Börsianer in Sorge Wie der Ölpreis die Aktienkurse wanken lässt

Ölförderung in den USA: Steigen die Rohstoffpreise, steigt die Inflation, steigen die Zinsen - so zumindest die Sorge an den Börsen.

2. Teil: Die Schlüsselrolle Saudi-Arabiens

Sollten die Rohstoffpreise nun weiter steigen, könnten die Notenbanken dadurch von ihrer bisherigen Linie abgebracht werden. Die Preisstabilität gilt nach wie vor als wichtiges Kriterium, an dem die Zinswächter ihre Maßnahmen ausrichten. Schreitet die Teuerung zu rapide voran, so müssen sie mit rigiderer Geldpolitik etwas dagegen tun.

In der Euro-Zone beispielsweise betrug die Teuerungsrate zuletzt 1,3 Prozent. Optimal aus Sicht der EZB ist ein Wert von 2 Prozent. Ein wenig Spielraum ist also zwar noch gegeben - doch er schrumpft zusehends.

Die Frage ist daher, ob die Rohstoffpreise tatsächlich weiter steigen werden. Wer darauf eine Antwort sucht, muss einen Blick auf die Gründe für die jüngste Entwicklung werfen. Bei Nickel und Aluminium etwa sehen Experten die Ursache für die Preissprünge vor allem in Sanktionen der USA gegenüber dem wichtigen Rohstoffproduzenten Russland.

Besonderes Augenmerk verdient indes der Ölpreis, denn wegen der vielfachen Verwendung des Rohstoffs, gilt sein Einfluss auf die Inflation als besonders groß. Das Bild auf diesem Markt ist etwas komplexer: Eine vom Ölförderkartell Opec mit anderen Förderern wie Russland geschlossene Vereinbarung zur Angebotskürzung zeige Wirkung, heißt es beispielsweise. Demnächst soll erneut darüber verhandelt werden.

Zwar werden auf der anderen Seite Fracking-Aktivitäten in den USA mit einem steigenden Ölpreis lukrativer, sodass eine Angebotsausweitung van dieser Stelle wiederum die Ölverteuerung bremsen könnte. In welchem Ausmaß das passiert, erscheint jedoch noch völlig unklar.

Fest steht dagegen: Saudi-Arabien, eine der nach wie vor wichtigsten Ölfördernationen, hat offenbar ein starkes Interesse an einem höheren Ölpreis. Das Land muss einen teuren Reformprozess finanzieren. Zudem will es den geplanten Börsengang der staatlichen Ölgesellschaft Saudi Aramco erfolgreich durchdrücken.

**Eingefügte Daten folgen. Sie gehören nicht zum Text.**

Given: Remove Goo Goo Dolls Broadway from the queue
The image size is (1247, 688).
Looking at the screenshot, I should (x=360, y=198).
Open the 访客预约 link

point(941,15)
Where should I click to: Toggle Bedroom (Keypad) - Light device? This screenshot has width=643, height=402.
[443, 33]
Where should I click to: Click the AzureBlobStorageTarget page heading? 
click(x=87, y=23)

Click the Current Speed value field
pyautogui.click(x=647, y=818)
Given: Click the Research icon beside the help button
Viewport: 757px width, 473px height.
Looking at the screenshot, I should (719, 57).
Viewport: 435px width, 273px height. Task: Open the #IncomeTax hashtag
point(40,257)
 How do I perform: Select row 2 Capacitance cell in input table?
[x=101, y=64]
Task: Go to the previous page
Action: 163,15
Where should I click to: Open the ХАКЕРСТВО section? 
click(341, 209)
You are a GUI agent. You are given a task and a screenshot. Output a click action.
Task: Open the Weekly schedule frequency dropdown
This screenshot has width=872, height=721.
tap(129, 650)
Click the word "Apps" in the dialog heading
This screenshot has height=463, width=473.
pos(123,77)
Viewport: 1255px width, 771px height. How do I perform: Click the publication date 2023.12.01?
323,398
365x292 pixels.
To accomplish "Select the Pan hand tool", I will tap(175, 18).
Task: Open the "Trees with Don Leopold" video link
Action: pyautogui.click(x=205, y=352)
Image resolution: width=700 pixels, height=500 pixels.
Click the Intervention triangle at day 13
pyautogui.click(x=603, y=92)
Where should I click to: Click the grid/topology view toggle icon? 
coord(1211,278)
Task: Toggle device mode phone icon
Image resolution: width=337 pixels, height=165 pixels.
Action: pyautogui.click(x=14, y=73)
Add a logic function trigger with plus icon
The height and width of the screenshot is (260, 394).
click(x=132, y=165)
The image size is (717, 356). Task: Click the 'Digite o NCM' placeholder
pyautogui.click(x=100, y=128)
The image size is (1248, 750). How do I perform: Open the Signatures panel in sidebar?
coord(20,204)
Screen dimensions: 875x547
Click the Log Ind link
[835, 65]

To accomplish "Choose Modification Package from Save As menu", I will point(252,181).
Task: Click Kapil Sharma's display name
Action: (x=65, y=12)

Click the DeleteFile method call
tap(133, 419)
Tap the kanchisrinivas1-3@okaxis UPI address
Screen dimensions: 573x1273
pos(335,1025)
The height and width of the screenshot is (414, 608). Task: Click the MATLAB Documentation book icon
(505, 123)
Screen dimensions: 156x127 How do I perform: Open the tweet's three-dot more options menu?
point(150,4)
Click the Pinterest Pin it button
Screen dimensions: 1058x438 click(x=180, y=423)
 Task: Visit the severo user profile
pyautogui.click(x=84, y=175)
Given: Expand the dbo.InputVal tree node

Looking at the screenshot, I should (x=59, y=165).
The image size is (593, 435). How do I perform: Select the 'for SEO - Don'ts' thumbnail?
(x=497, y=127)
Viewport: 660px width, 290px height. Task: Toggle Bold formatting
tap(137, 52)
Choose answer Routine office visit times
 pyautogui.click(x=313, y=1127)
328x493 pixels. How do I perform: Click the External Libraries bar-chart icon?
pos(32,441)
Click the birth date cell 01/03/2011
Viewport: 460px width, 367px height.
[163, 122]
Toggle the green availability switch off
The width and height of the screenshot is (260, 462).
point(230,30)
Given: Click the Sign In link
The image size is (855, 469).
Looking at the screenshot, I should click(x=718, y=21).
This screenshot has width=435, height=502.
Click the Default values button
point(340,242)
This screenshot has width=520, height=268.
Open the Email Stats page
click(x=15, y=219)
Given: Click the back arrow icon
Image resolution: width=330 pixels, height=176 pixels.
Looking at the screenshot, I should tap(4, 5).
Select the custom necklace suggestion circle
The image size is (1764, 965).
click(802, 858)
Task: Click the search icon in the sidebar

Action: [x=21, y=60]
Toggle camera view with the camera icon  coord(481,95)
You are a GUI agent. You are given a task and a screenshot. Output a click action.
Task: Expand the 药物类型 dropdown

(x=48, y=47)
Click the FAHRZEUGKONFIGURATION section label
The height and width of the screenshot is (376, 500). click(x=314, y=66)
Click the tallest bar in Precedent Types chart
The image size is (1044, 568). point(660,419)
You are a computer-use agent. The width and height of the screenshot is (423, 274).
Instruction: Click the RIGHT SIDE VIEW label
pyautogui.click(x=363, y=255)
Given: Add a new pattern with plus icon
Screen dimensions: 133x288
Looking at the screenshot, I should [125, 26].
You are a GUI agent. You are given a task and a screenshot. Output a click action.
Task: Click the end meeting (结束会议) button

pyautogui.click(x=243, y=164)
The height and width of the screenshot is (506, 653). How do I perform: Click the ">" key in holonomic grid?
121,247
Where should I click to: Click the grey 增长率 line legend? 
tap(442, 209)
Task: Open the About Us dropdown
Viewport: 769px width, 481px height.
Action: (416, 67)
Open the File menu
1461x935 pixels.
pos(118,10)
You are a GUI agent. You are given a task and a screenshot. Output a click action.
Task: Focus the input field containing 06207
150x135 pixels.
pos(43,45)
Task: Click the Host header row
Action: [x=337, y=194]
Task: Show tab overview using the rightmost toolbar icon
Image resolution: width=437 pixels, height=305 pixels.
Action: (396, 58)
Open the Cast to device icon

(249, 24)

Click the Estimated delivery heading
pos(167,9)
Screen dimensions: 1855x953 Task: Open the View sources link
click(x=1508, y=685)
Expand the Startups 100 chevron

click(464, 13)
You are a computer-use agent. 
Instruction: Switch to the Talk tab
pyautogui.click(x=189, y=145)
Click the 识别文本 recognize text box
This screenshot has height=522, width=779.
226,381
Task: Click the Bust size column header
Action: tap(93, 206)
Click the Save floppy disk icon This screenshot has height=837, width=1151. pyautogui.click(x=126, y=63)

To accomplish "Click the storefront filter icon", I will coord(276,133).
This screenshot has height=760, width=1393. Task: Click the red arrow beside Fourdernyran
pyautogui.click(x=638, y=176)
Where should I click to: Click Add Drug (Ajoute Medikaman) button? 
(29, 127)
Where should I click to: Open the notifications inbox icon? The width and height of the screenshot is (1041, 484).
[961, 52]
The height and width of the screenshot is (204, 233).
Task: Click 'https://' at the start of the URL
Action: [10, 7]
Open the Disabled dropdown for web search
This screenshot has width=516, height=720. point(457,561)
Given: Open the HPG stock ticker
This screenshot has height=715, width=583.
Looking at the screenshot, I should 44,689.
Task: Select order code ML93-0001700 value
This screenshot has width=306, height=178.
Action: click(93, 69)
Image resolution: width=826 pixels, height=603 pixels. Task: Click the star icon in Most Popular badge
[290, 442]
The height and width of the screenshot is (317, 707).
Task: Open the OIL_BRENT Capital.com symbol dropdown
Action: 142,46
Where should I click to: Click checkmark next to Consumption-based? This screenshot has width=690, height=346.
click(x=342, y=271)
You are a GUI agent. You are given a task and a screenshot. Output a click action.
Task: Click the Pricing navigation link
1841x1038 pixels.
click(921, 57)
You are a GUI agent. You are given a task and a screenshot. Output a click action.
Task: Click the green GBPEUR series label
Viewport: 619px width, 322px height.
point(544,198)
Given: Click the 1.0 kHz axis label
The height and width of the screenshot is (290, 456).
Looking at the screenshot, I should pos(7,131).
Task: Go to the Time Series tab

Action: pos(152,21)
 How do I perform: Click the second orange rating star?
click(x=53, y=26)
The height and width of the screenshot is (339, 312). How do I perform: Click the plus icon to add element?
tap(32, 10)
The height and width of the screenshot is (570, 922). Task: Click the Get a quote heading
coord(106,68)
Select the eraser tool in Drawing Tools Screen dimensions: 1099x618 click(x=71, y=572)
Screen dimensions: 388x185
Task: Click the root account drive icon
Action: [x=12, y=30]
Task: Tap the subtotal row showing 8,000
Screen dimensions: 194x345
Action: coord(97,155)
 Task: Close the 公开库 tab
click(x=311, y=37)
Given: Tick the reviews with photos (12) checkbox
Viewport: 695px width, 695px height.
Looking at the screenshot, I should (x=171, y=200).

Auch dabei kann ein höherer Preis nur behilflich sein.

Christoph Rottwilm auf Twitter

Insidern zufolge sähe Saudi-Arabien den Ölpreis gerne zumindest bis zum IPO von Saudi Aramco wieder bei bis zu 100 Dollar je Barrel. So hoch stand Öl seit 2014 nicht mehr. Gegenüber dem gegenwärtigen Niveau wäre das noch ein weiteres Plus von etwa 30 Prozent.

Für Börsianer sind das keine guten Nachrichten: Sollte der Ölpreis tatsächlich weiter steigen, dann werden auch die Aktienkurse von dieser Seite unter Druck bleiben. Das es so kommt erscheint gut möglich: Zwar ist die Preisbildung am Ölmarkt weitgehend intransparent. Der saudische Einfluss gilt jedoch als ziemlich groß.